O segundo passo para tentar evitar as punições mais pesadas da nova lei é a criação de mecanismos para detectar possíveis desvios de conduta e fraudes, como auditorias periódicas e canais de denúncia. A 3M, por exemplo, mantém linhas de telefonia gratuitas para ouvir acusações de funcionários.

O atendimento fica fora do Brasil e é feito em 14 idiomas. “O mais fácil nesses casos é montar uma linha 0800. O difícil é criar um comitê de compliance capaz de fazer todas as averiguações cabíveis. Quando uma empresa monta um canal desses, logo em seguida o volume de denúncias costuma ser enorme”, afirma Paulo Itacarambi, vice-presidente do Instituto Ethos, entidade sem fins lucrativos voltada para a disseminação de boas práticas de governança. 

Aumento de demanda

Com a proximidade da aplicação da lei, os escritórios de advocacia correm para criar produtos e serviços voltados para o controle interno das empresas. “Ampliamos cerca de 30% nossa área de compliance nos últimos três meses”, diz Bruno Drago, sócio do escritório de advocacia Demarest, com sede em São Paulo.

Para uma empresa de capital aberto, a contratação de um programa simples, que envolve a criação de um código de ética e treinamento, pode custar 150 000 reais, no mínimo. Um pacote completo, que inclui auditoria antifraude e revisão de contratos, pode passar facilmente de 500 000 reais.

Por causa dos valores elevados, a movimentação para se adequar à lei anticorrupção está ocorrendo inicialmente nas maiores empresas do país. As menores, até pelo fato de necessitarem de menos mecanismos de controle de funcionários, estão buscando orientação em organizações setoriais.

Como a nova lei também valerá para quem tem participação em uma companhia, muitos investidores estão preocupados com possíveis passivos judiciais. “Já recebemos pedidos de fundos de pensão e de private equity para a realização de auditorias de compliance em seus portfólios de investimento”, afirma Shin Jae Kim, responsável pela área de compliance do escritório de advocacia TozziniFreire, de São Paulo. 

Se a nova lei é mais dura em relação às penalidades, ela também prevê formas de incentivo para os que coope­rarem com as autoridades. Assim como na lei de concorrência, a empresa que descobrir irregularidades em suas operações e reportar às autoridades re­ceberá tratamento mais brando — são os chamados acordos de leniência.

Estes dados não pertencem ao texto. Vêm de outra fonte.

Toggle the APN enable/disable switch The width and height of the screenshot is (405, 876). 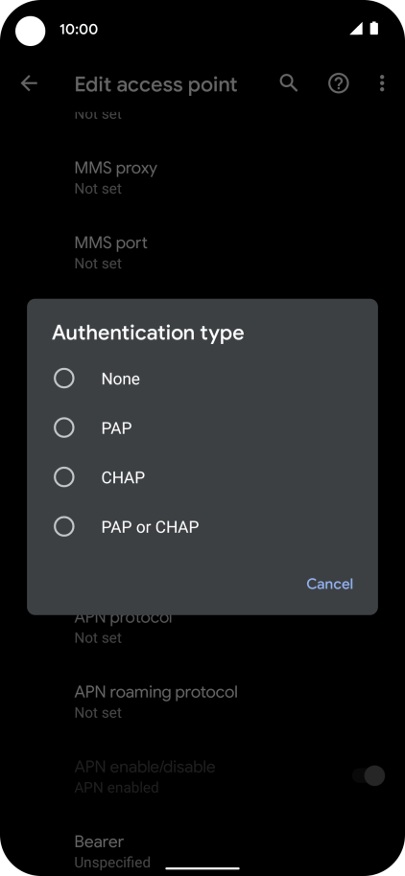click(369, 775)
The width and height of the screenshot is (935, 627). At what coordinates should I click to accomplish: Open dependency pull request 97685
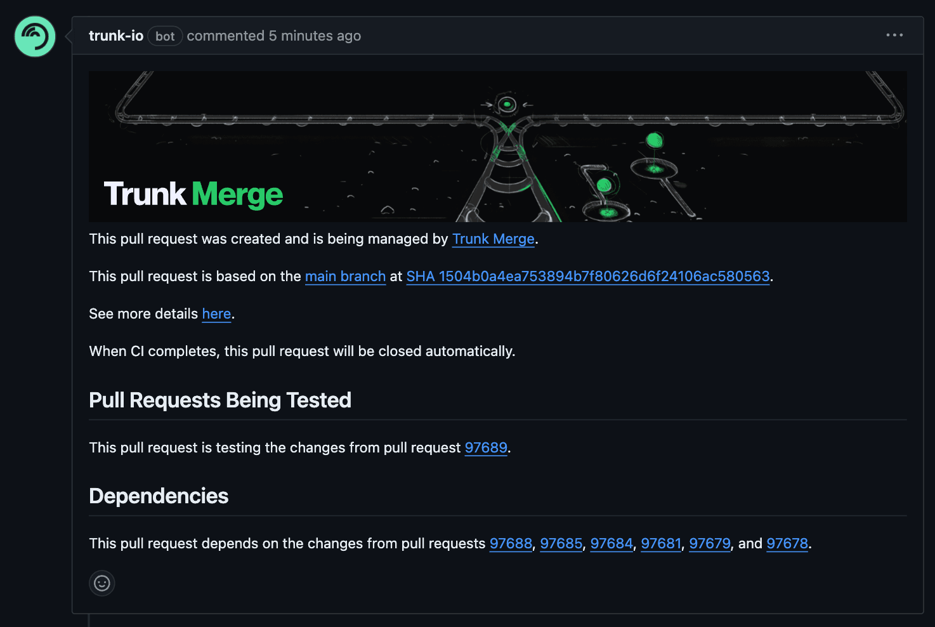click(561, 544)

Foi o que ocorreu com a multinacional alemã Siemens. Em julho, a empresa fez denúncias ao Conselho Administrativo de Defesa Econômica (Cade) de formação de cartel em licitações para o fornecimento de trens para o metrô de São Paulo e para a Companhia Paulista de Transportes Metropolitanos nas gestões de Mário Covas, Geraldo Alckmin e José Serra.

A iniciativa foi uma forma de evitar que novos escândalos envolvessem o nome da empresa, como os que ocorreram em 2006 numa investigação que começou na Alemanha e se espalhou por vários países. Na ocasião, a companhia pagou 800 milhões de dólares para firmar um acordo com as autoridades americanas que desse fim ao caso — o maior pagamento do gênero.

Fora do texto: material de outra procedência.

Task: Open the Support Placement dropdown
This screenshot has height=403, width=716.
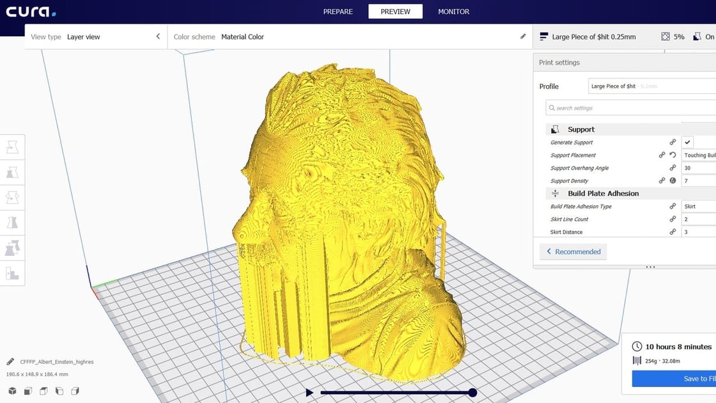Action: 699,155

Depois do escândalo, a Siemens entrou num processo de reformulação que envolveu todas as suas áreas — iniciativa que deve ser replicada por um número cada vez maior de empresas brasileiras nos próximos meses. 

A nova legislação, que entrará em vigor em janeiro, foi aprovada pelo Congresso e sancionada pela presidente Dilma Rousseff em agosto deste ano, no calor das manifestações que paralisaram o país. Apesar do clamor popular por mais ética, a lei tem origem em compromissos internacionais assumidos pelo Brasil no começo da década passada.

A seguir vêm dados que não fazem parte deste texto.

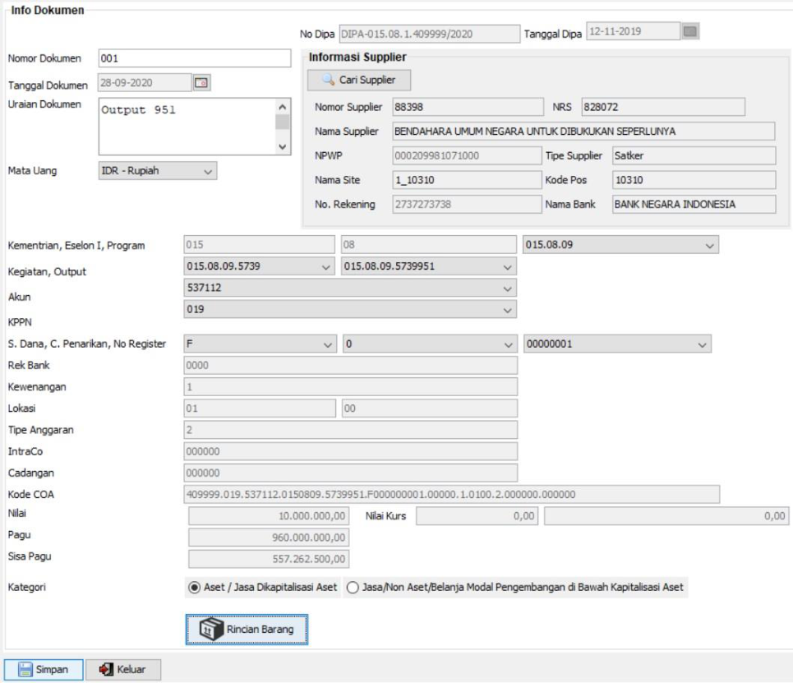
Task: Exit the form with Keluar
Action: 123,668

O país é signatário de convenções contra a corrupção na ONU e na OCDE, o clube dos países mais avançados. Por esses tratados, o Brasil se comprometeu a ter uma legislação que penalize as empresas por crimes de corrupção transnacional. As convenções são inspiradas na legislação americana, que teve sua primeira versão lançada em 1977.

Mesmo com atraso, o Brasil em breve terá leis mais atuais para combater a roubalheira — ainda que, como todos sabemos, não será uma só canetada que resolverá o problema da chaga da corrupção entre nós.